こう語る社長は研修先でCNC機の操作やメンテナンスなどの技能を習得し、1996年にパノムプライ社を設立。
政府が推進する自動車産業の育成という好機を捉え、タイが“アジアのデトロイト”と称されるほどの急成長を遂げる中で、ISO9001を認証取得するなど同社を“優れた技能集団”に育て上げたのです。
Wanich社長は、5軸加工機や複合加工機の機種選定にあたり、憧れのブランドとはいえ無条件にオークマを選んだわけではありません。
大きな設備投資であることに加え、国の先進設備導入支援の低金利ローン(SME)を利用するためには厳しい審査に合格せねばなりません。
そのため各ディーラーから情報を収集し、インターネットも活用して複数の工作機器メーカーの機種を比較検討し、訪日の機会を利用してオークマの本社工場で、機械の構造や実際の稼働状況を確認。
そしてオークマ機の信頼性を確信したのです。
社長の判断が正しかったことは導入直後に実証されました。
自らの知識と経験から惚れ込んだ機械の構造は、高精度加工に不可欠の高剛性を発揮し、機械の熱変位も合理的に制御して(サーモフレンドリーコンセプト)、厳格な輪郭形状や寸法公差をクリアしたのです。
そして、オプションとして搭載した数々の知能化技術は、現場のスタッフも驚くほどの成果をもたらし、無くてはならないものとなりました。

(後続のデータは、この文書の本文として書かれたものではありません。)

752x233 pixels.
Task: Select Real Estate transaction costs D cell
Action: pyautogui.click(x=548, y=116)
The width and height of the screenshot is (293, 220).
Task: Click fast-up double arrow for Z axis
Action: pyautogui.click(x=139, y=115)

例えば5軸加工機で加工前に幾何誤差の補正に時間と手間のかかる作業をわずか10分で自動調整する「ファイブチューニング」、金型に代表される曲面加工で加速度を最適制御して高速・高品位の加工面を実現する高速輪郭加工機能「Super-NURBS」、びびり振動をセンサーが測定し最適な主軸回転速度へ自動変更して高品位加工を維持する「加工ナビM-i」など、熟練工でも難しい加工を容易に実現。
その結果、3軸加工機が中心の頃に比べて大幅な工程集約や省力化を達成しました。
2017年のオークマ機の導入は、政府の長期経済ビジョン「タイランド4.0」で示された重点産業(次世代自動車、スマート・エレクトロニクス、ロボット、航空・ロジスティックスなど)に照準を合わせたものですが、Wanichi社長はさらにその先を見つめています。
「将来、自動車はEVシフトによって部品数が激減し、工場もスマートファクトリー化していくことでしょう。こうした時代の変化に適応するにはノウハウの蓄積と人材育成が重要です。今回のオークマ機の導入は、それに対応するための助走と考えています。」
この考えのもとで、パノムプライ社で工作機械を扱う従業員の大半は自らプログラムを作成し、CAD/CAMによる設計技術も習得しています。
規模を追求するのではなく、高度な技能集団として「QCD(品質・コスト・納期)+良質なサービス」のさらなるレベルアップを目指すパノムプライ社の視界は、まさに工場の上に広がる青空のようにクリアです。